Stress Solver

The Stress Solver for FIMMWAVE allows the FIMMWAVE user to calculate the stress fields in a waveguide and the consequential perturbation of the waveguide modes. The Solver supports thermally-induced stress fields – typically generated during cooling of a device constructed from materials with different thermal expansion coefficients. The model is a two dimensional model based on the plane strain assumption The device is considered to be long along its z axis in comparison to it’s cross section and the strain in the device along the z axis is considered to be zero. The Solver is based on the finite element method.

The Solver operation is straight forward – the user enters thermal expansion coefficients, Poisson’s ratio, Young’s modulus data and the photo-elastic constants for each material in the device, via the usual FIMMWAVE Material Database. The user then enters two temperatures – the first temperature at which the device is assumed to be at zero stress, and the second usually lower one, the temperature at which the stress calculation is desired.

• 2D-FEM based algorithm, with automatic mesh generation
• Fully integrated with FIMMWAVE waveguide definition interfaces – so users can calculate stresses on RWG, MWG or FWG waveguides.
• Support for stress-induced birefringence coefficients, to determine the perturbation of the waveguide refractive index due to stress.
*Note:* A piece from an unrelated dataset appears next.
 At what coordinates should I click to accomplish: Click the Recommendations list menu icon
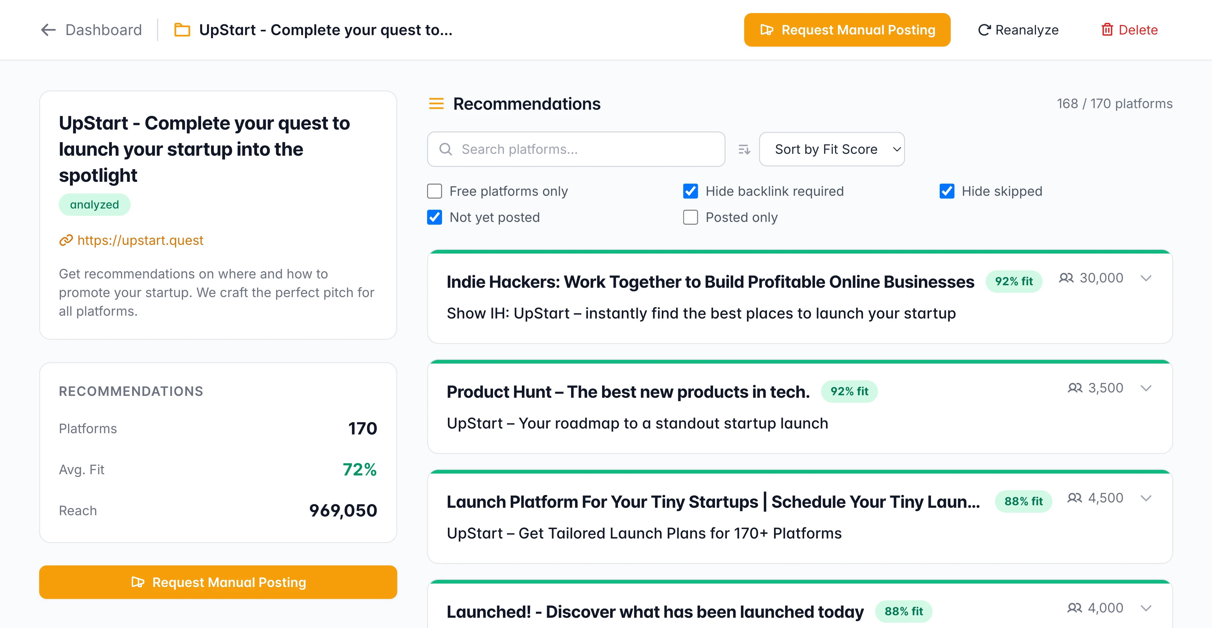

The output is a diagonal dielectric tensor.
• All FIMMWAVE mode solvers may be used on the resulting stressed waveguide to calculate the waveguide modes; the FDM and FEM Solvers support an arbitrary diagonal permittivity tensor.

• Modelling of multicore and PANDA fibres – circular stress-inducing elements create birefringence in the optical fibre.
• SOI waveguides – calculate the stress on an SOI waveguide due to manufacture cooling and the differential thermal expansion of silica and silicon.